The article everyone’s talking about.

Scott (who is suing me for this blogpost title) offers this viewpoint:

Suing an MMO developer for the copyright violations of players on its servers is more than mildly troubling.

I’d go farther than that. I think it’s a non-starter. When I was working at my startup, we were working on a game that centered around the ability to make movies with the in-game engine (i.e. “Machinima”). Obviously, the notion that people could recreate movie scenes that mimicked a sue-happy license owner such as Fox or Lucas crossed our minds.

Our prepared defense: we were a content facilitator, not a content creator. Compare City of Heroes to an ISP. An ISP is a content facilitator – it hosts web sites and sends email to and from its users blindly. If the owners of Marvel find some bad Wolverine/Marvel Girl fan fic on a web site that the ISP hosts, the ISP can force the web site owner to take it down. However, it would be cost-prohibitive for, say, America Online to guaruntee that every web site that it hosts is free of copywritten material. Thus, some of the burden falls upon the license holders to defend their license, and point out violations to the ISPs.

As such, City of Heroes has the burden on them to do what they can in a cost-effective manner. And they do – their name filter rejects exact matches, and the CoH staff is quick to bounce out any character whose name manages to evade filters through one letter swaps. If Marvel feels that it’s not being policed strongly enough, Cryptic has done enough, IMHO, that the burden must now fall on Marvel.

Note: all of this would be different if the content that Cryptic created (i.e. it’s NPCs and main storyline characters) copied Marvel’s too closely. As such, I’d point out that Marvel has a much stronger case against The Incredibles, a charmingly blatant ripoff of the Fantastic Four. They’ve probably got more money to boot.

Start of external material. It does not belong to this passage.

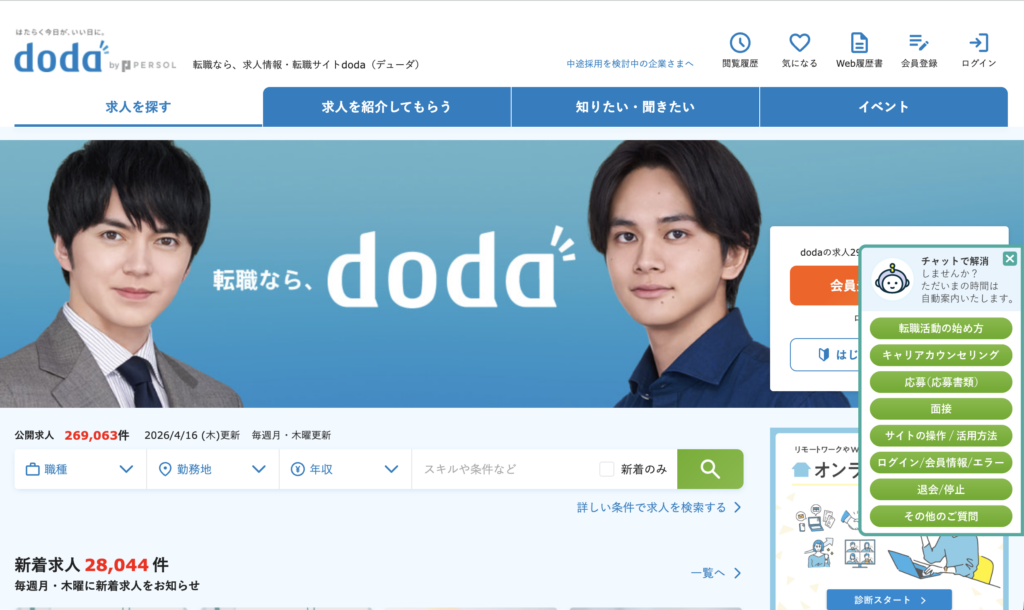Click the 会員登録 pencil icon
The image size is (1024, 610).
point(919,43)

But The Incredibles and City of Heroes aren’t Marvel’s problem. If anything, both of these excellent products have done more to make comic books cool again than anything either Marvel or DC has done in years. How sad is the comic book industry nowadays? Let’s put it this way: the free comic book that NCSoft ships to each one of it’s 200K or so players is, according to NCSoft, the number one most circulated comic book in the world. I can’t find numbers to verify that, but all the same, it’s high for a comic book. That’s not something that’s shutting down Marvel- that’s something that’s creating an appetite for steroids and tights that wasn’t there before.

Long story short: if Marvel can’t be troubled to get off their hineys and make their own superhero MMO (which would be a license to print money), they should be thanking City of Heroes for bringing superheroes back to the geek psyche.